# Bill Starr 5X5 exercise question



## musclehead24 (Nov 28, 2006)

Just incase anybody was wondering I decided to start Bill Starrs 5x5 instead of OVT. Anyways this is how Bill Starrs 5X5 is set up.

Day 1

Squat
Bench
Row

Day 2

Squat
Military Press
Deadlift

Day 3

Squat 
Bench 
Row

For anybody familiar with this Program is there anywhere I can add Wide Grip Pull-Ups? I know accessory work like bicep curls can be thrown in on Friday, but is there any room for some Pull-Ups? If so how many sets and what rep range?


----------



## dumbdumbdinkel3 (Nov 28, 2006)

great workout...if u read the full workout pullups are already a supplemental exercise on the second workout day, works great for me.


----------



## musclehead24 (Nov 28, 2006)

dumbdumbdinkel3 said:


> great workout...if u read the full workout pullups are already a supplemental exercise on the second workout day, works great for me.



I must have not seen that. How many sets and reps do you do?


----------



## CowPimp (Nov 28, 2006)

I would throw in some pullups or chinups on Wednesday with the military pressing.


----------



## Lex_Talionis (Nov 29, 2006)

I have a question... Does it start with "Squat/Military Press/Deadlift" the next week or is it "Squat/Bench/Row"?


----------



## CowPimp (Nov 29, 2006)

Lex_Talionis said:


> I have a question... Does it start with "Squat/Military Press/Deadlift" the next week or is it "Squat/Bench/Row"?



I think the organization remains the same every week, but I forget.  There is extra emphasis on squats and bench press.


----------



## Double D (Nov 29, 2006)

It is normally squat then bench and either bb rows or deadlifts. 

Good program, but alot of people say they can feel symptons of overtraining alot.


----------



## Witchblade (Nov 30, 2006)

Double D said:


> It is normally squat then bench and either bb rows or deadlifts.
> 
> Good program, but alot of people say they can feel symptons of overtraining alot.


I believe a lot of people also go to or near failure on the first set of 5 reps. That and adding additional exercises makes an already heavy program too heavy.


----------



## musclehead24 (Nov 30, 2006)

Lex_Talionis said:


> I have a question... Does it start with "Squat/Military Press/Deadlift" the next week or is it "Squat/Bench/Row"?



Yeah its organized that same every week. At least the program I'm following. There are other variations of the 5X5.


----------



## Gazhole (Nov 30, 2006)

Have you guys got any good literature on this program? That workout looks great and i wanna learn more about this kind of training.
================================
**Task instructions**
Please reproduce verbatim the part of the Bill Starr 5x5 thread starting with "## Gazhole (Nov" and going on through "kind of training.".

**Stored records**
================================
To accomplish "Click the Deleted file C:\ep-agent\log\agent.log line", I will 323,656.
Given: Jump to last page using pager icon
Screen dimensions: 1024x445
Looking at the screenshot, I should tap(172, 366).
================================
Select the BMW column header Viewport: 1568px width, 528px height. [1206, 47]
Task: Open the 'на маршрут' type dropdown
================================
**Worked answer**
## Gazhole (Nov 30, 2006)

Have you guys got any good literature on this program? That workout looks great and i wanna learn more about this kind of training.